In common with other developed markets, there appears to be a long-term decline in newspaper readership in the UK but that glosses over other factors. "In the past year we have seen dramatic innovation," Zitter adds.
"We've taken broadsheets to tabloids and Berliner. There are more editions, more free newspapers and more varied promotions.
"Underpinning all this drive is an even bigger investment of hundreds of millions of pounds by the major players in better full-colour presses for the future. There can be no more fascinating media battleground."
The UK newspaper industry's determination to innovate and reward creativity is mirrored in the US. The Newspaper Association of America launched the Athena Awards in 1998 as a showcase of creative excellence in the country's ad industry. Last year's winner was the agency Cramer-Krasselt with its campaign for the jobs website Careerbuilder.com.
As in the UK, the US newspaper industry is putting substantial investment into finding new ways to reach readers. John Kimball, the senior vice-president and chief marketing officer at the NAA, says: "Significantly, we are all starting to talk not simply about paid-for circulation but rather about the total audience that comes to news through the newspaper's brand. Consider a newspaper, its website and any other associated products, such as foreign-language papers, free distribution, real estate magazines and automotive magazines. When you add up all the people who come to the paper, the total number is not shrinking, it's growing dramatically."
The US has its share of free, urban papers that target a younger market.

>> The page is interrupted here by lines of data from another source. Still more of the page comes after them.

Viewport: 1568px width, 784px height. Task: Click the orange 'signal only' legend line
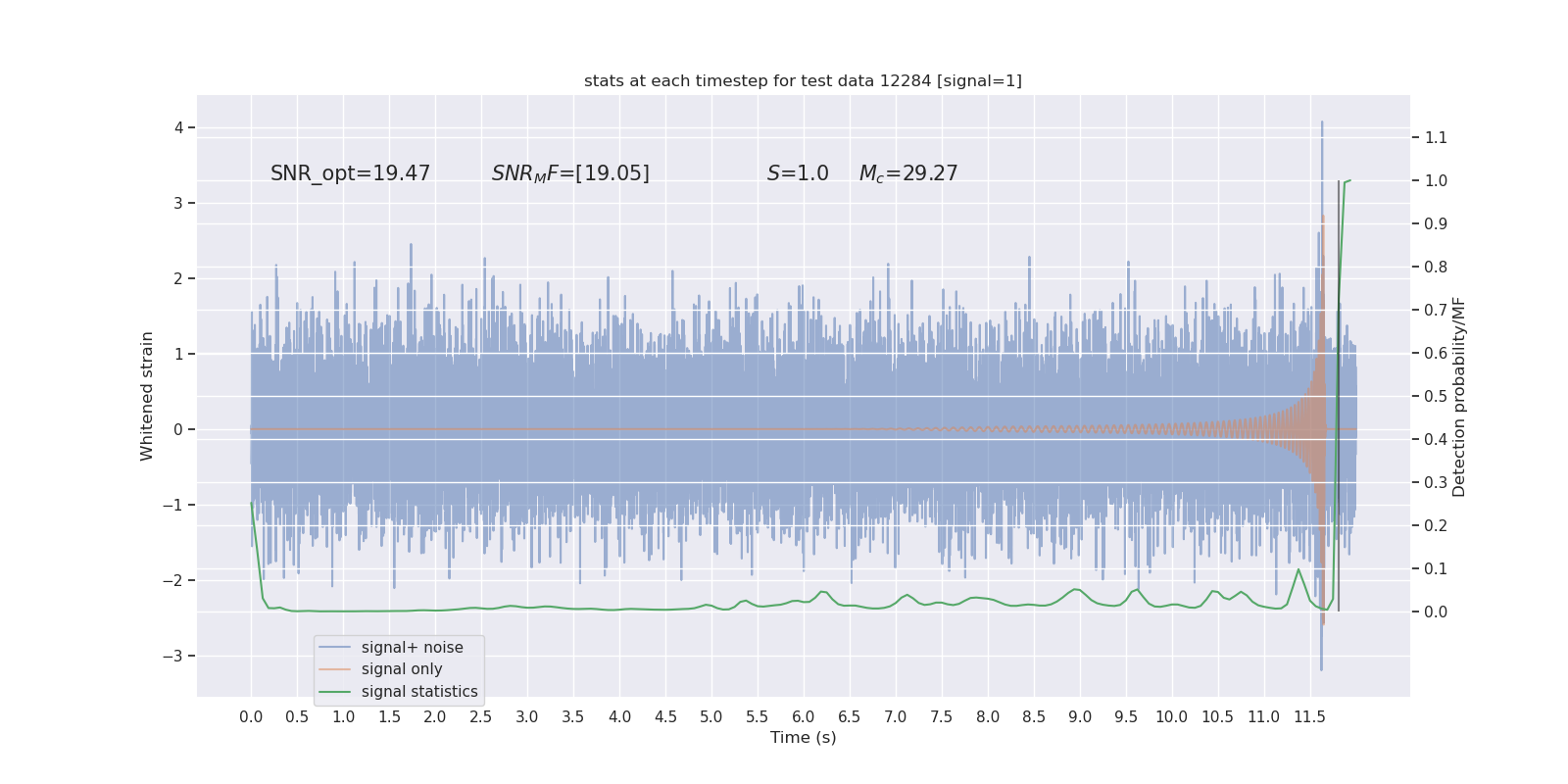click(334, 669)
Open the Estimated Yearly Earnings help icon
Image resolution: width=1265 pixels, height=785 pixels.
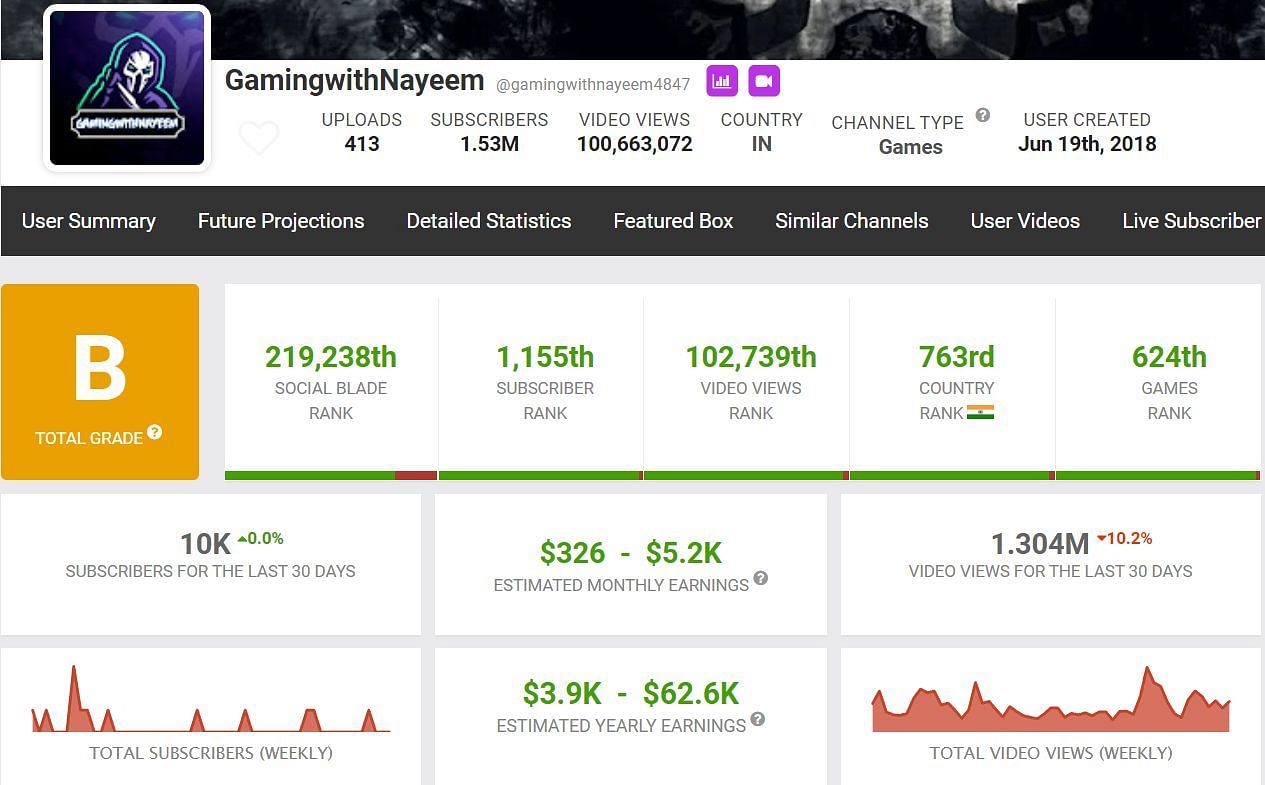[758, 719]
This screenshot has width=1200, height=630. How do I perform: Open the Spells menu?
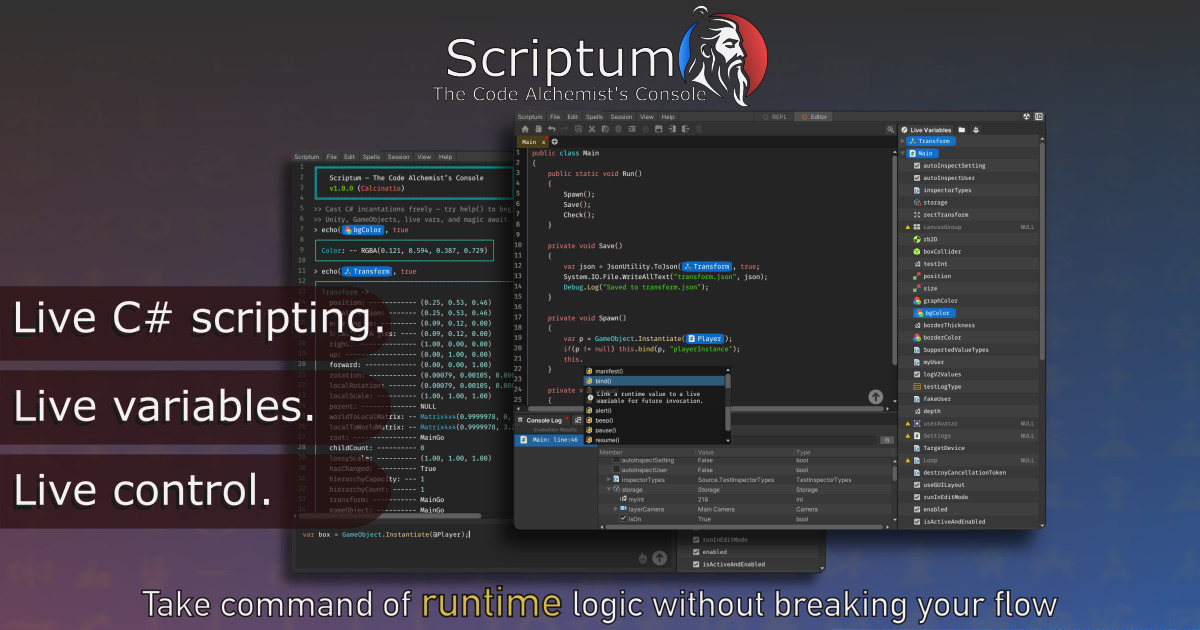pyautogui.click(x=593, y=116)
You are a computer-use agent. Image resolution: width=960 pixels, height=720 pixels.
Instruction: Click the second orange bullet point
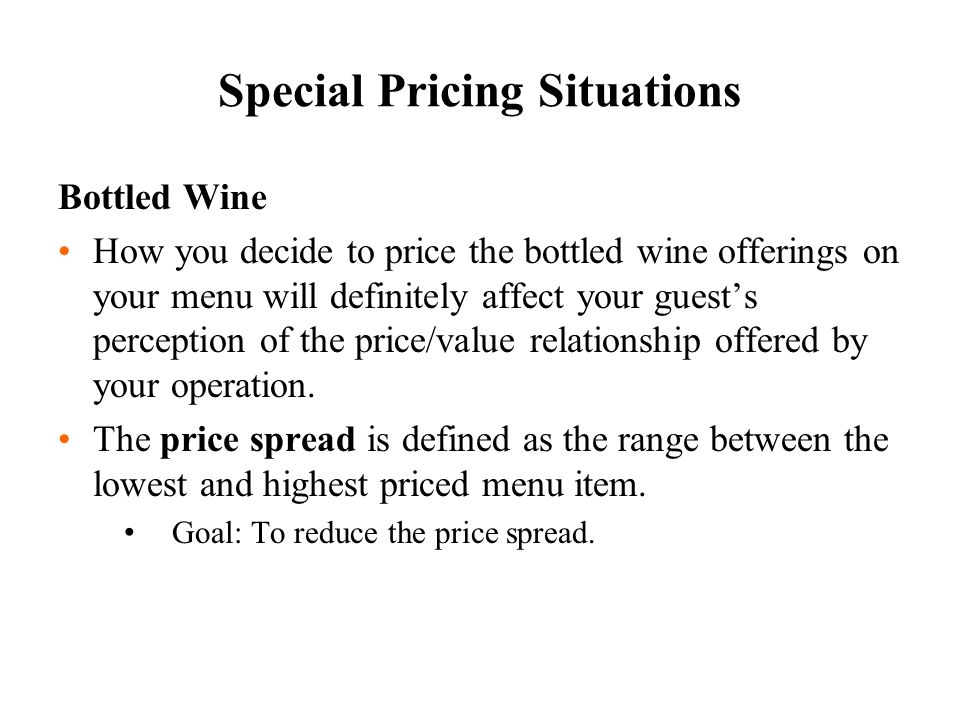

The Chicago Tribune Red Eye is one successful free tabloid, as is the Dallas Morning News' spin-off title, Quick. The Scandinavia-based Metro group is now responsible for freesheets across the world and, with other newspaper groups joining the fray, this is one development that is regenerating newspaper readership. "Free dailies now have pole readership position in Denmark, Spain and Switzerland," Kilman says. "Nearly twice as many 13- to 24-year-olds across European cities read a free daily as read a paid-for paper. But the reverse is true among 25- to 34-year-olds. This suggests freesheets are encouraging a new generation into the newspaper food chain and they will convert to paid-for titles in time."
New and younger readers are attractive to advertisers but will they inspire a new generation of advertising creatives to come up with great ads?

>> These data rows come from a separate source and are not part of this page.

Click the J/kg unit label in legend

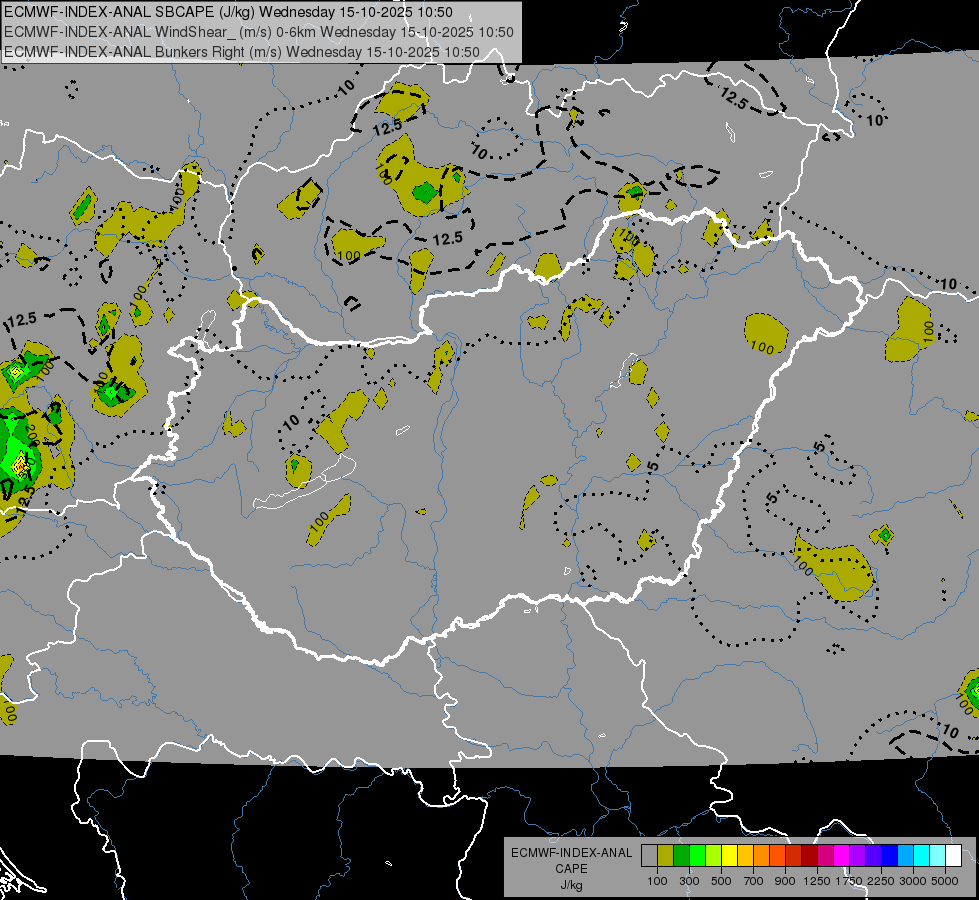click(x=571, y=885)
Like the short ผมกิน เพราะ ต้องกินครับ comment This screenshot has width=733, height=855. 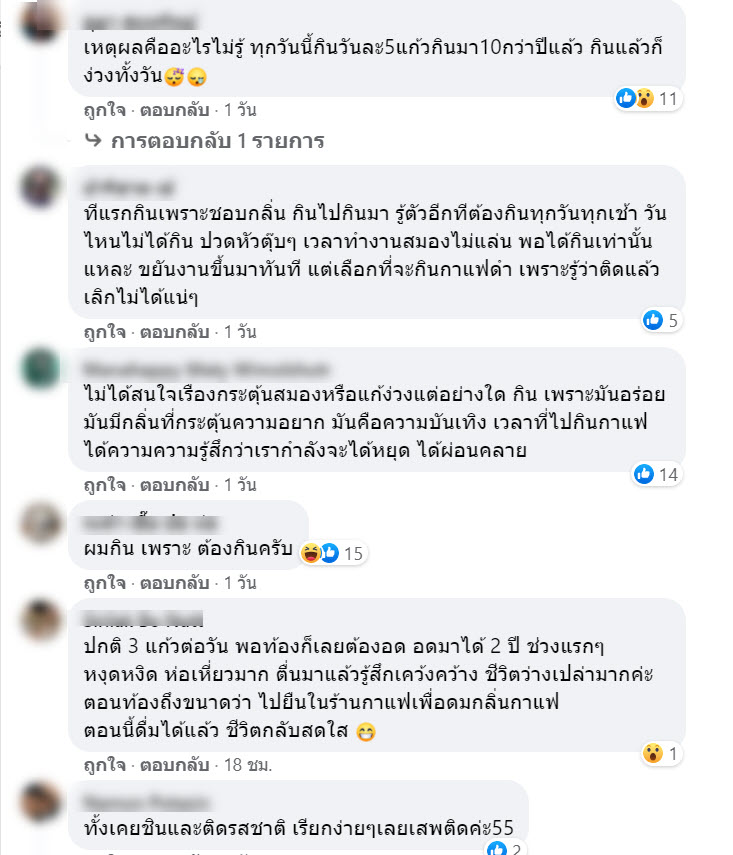pos(105,583)
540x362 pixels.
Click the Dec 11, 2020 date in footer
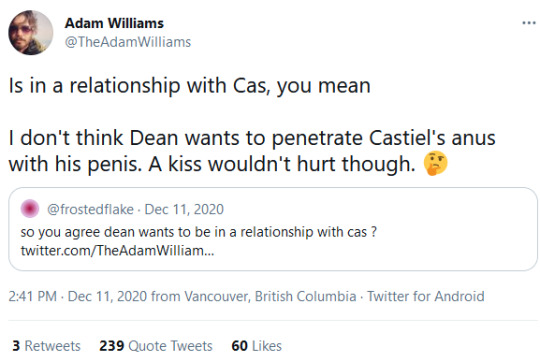coord(107,296)
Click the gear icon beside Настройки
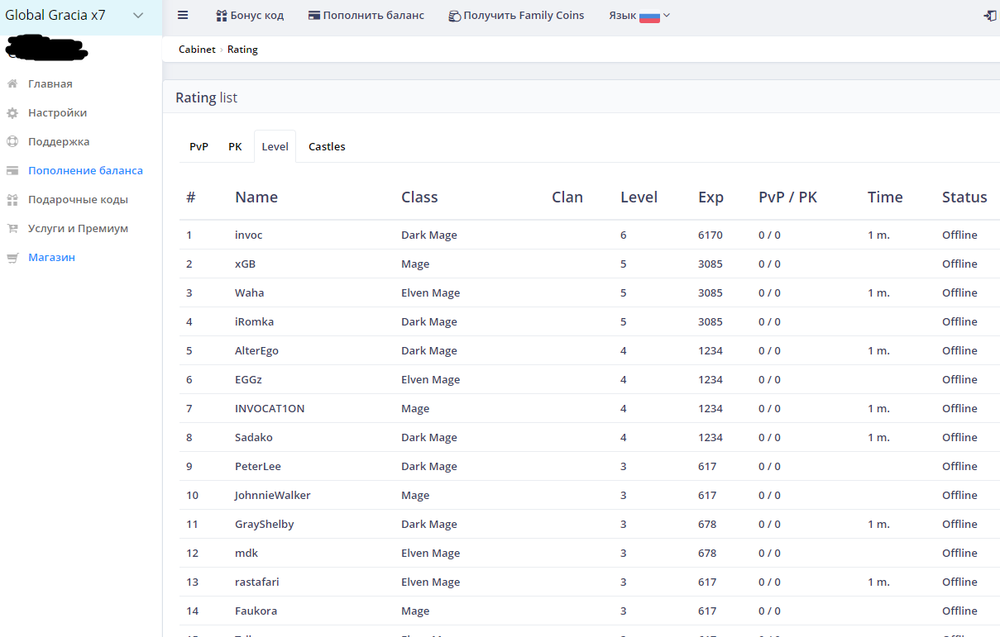Image resolution: width=1000 pixels, height=637 pixels. pos(13,113)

Newspapers still push buttons in the ad agency hierarchy, despite the obvious appeal of creating high-profile television commercials. "I think it's a great opportunity for creative people to show what they can do," Bull says, perhaps unsurprisingly given Lowe's success in the medium. "The new Tesco work is a brilliant use of press advertising. Many companies - especially those in retail - use press as quick-response work, but the art is to advertise the brand."
Davis is another fan of newspaper advertising. But he acknowledges much of the work needs an injection of inspiration to enable it to match the editorial standards of the newspapers in which it appears. "The single biggest issue with most print advertising is that it is completely upstaged by the content around it," he says.